[Dataset entries]

◆ ◆ ◆

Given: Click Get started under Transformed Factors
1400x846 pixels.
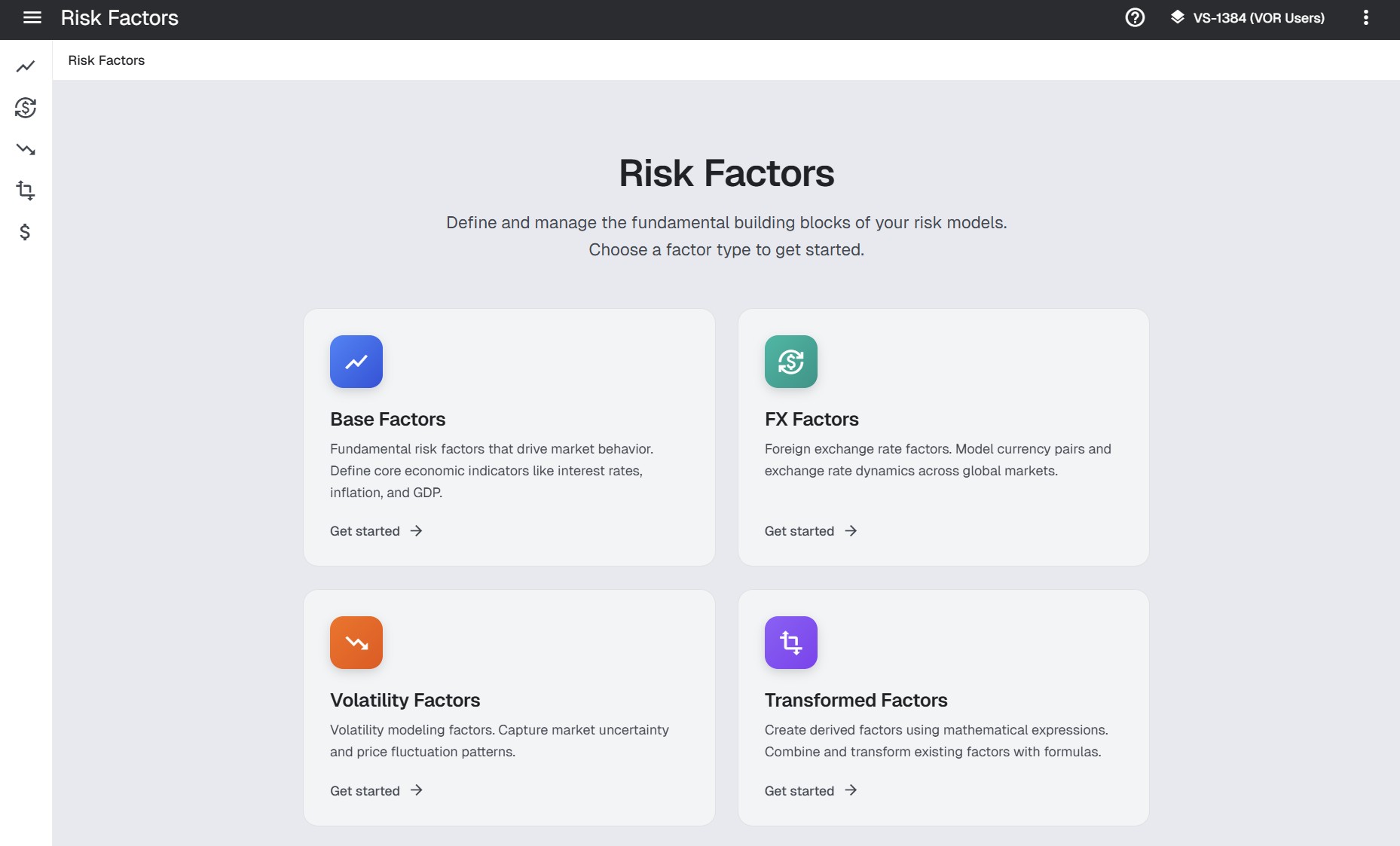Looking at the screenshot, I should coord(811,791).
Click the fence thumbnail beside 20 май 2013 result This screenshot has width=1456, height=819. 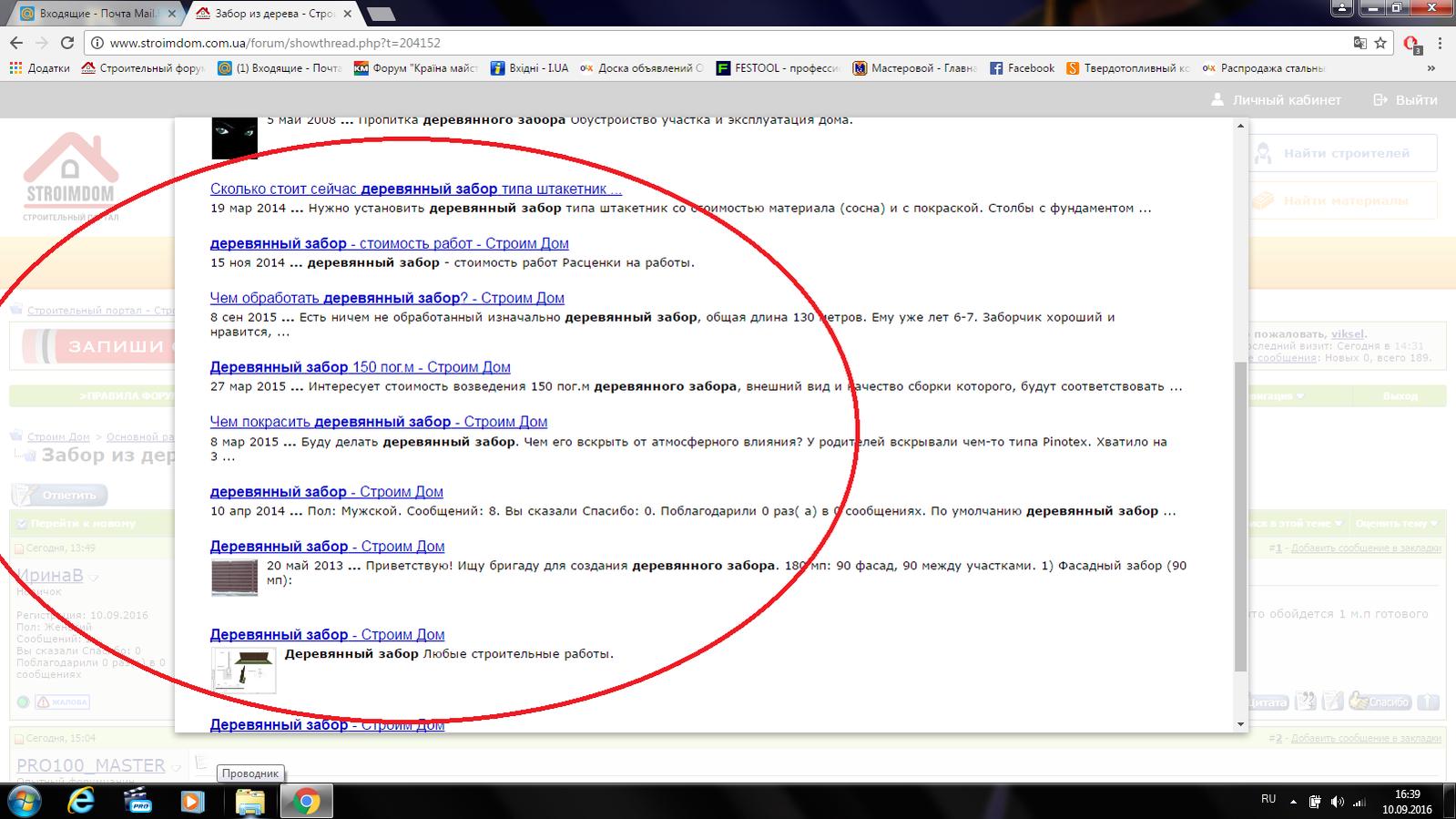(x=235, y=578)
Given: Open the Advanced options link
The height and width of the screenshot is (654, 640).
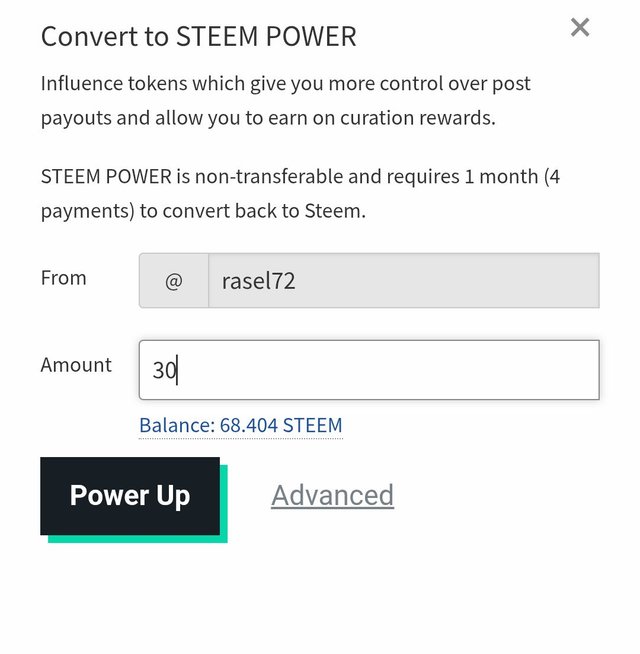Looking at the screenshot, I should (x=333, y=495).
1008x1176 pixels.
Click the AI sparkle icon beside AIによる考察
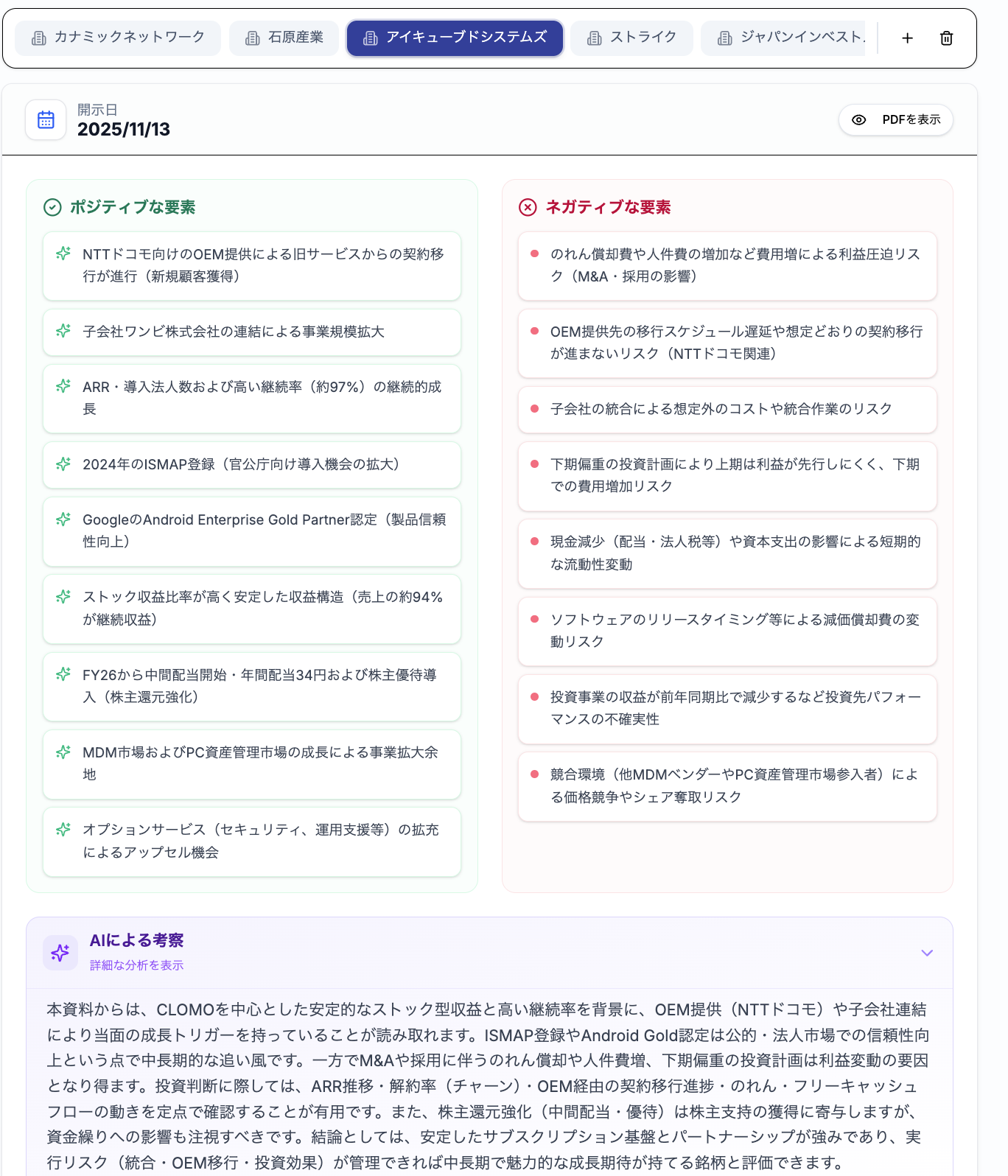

◆ ◆ ◆

WORK TO COMPLETE:
Show every line above in which the word "Given" occurs.

ANSWER:
Given: Click Get started under Transformed Factors
Given: Open the Advanced options link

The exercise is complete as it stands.